# female culled whole litter!



## Velvet_Meece (Apr 20, 2009)

I have a grey banded doe, she was bred with a mis-mark banded hairless buck.

anyway she gave birth to 10 babies, and the care of them was shared between her and another doe who live together!
The babies were well looked after and grew well, they were about 10 days old with fur and everything when i went up one morning to find carcasses all over the tank, with either a blow to the head or chest, one of the mice had slaughtered every last baby :|

The only thing i could think of was that we had moved the whole family from one tank to another, but that was 4 days before the incident, so surely it wouldn't have been that!

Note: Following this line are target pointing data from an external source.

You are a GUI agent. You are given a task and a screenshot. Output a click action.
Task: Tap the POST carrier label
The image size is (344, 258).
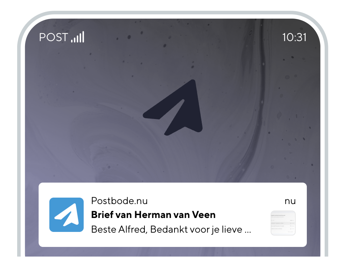click(x=54, y=37)
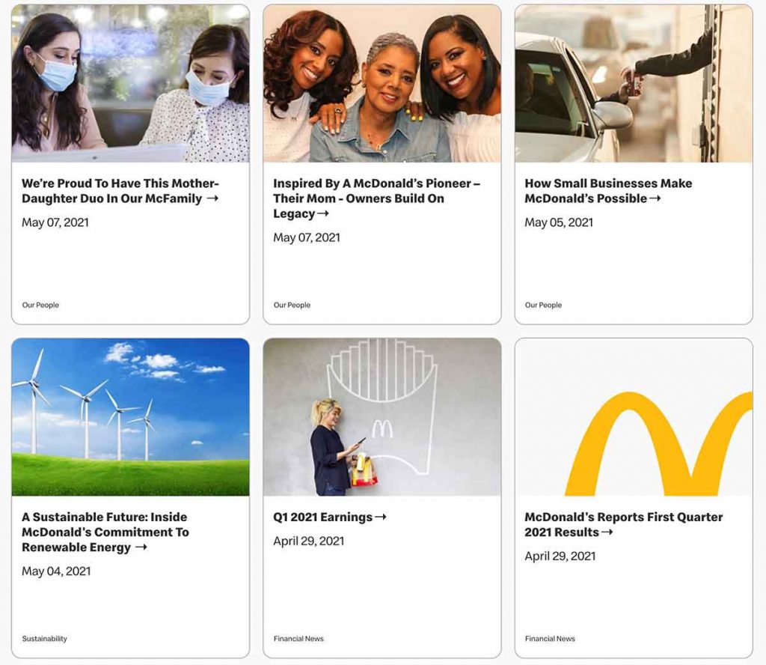Open 'We're Proud To Have This Mother-Daughter Duo' article

pos(120,191)
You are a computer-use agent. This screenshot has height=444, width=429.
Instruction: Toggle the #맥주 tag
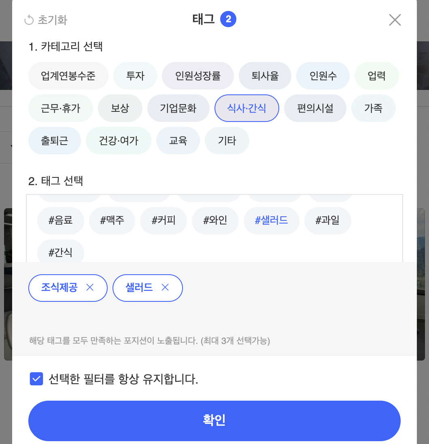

There is absolutly nothing else that had happened that would have caused this, and most other mice i have experienced kill whole litters usually happened in the first 24 hours after birth.

anyway, i gave her a chance just in case it was by chance and something did trigger it...the cagemate gave birth to 6 babies the night before last, last night i moved 3 babies out to a surrogate mother, so should she strike again, i still have some put aside.
anyway checking on them last night and all 3 mice are taking good care of them, however this was the picture before the incident too so i sharn't get my hopes up, if it happens again though and i catch the criminal they will be culled, i cannot afford to have bad mothers


----------



## Peteyandthegang (Jan 20, 2009)

It could be there was something wrong with the babies
Still I wouldnt have moved a new mum with pups to a new tank, stress can do it

Good luck for this litter


----------



## Velvet_Meece (Apr 20, 2009)

yes i imagine, although i keep my females in groups from 5-10 adults and have never had such a problem, sometimes when a pregnant female goes into labour she may kill one or two other babies before birthing, but i've never experienced culling of a whole little and so far developed either, maybe she is just just a little more nervous than m other mice! its a shame though, i was looking forward to seeing if any where hairless


----------



## Cait (Oct 3, 2008)

The only time I ever experienced one killing babies so old it was because the doe turned out to have a tumour.


----------



## Velvet_Meece (Apr 20, 2009)

she did it again 

but this time i managed to rescue the remaining 2 babies from her, this time a litter of pure hairless, there were 6 and i removed 3 to a surrogate mother when they were born just in case.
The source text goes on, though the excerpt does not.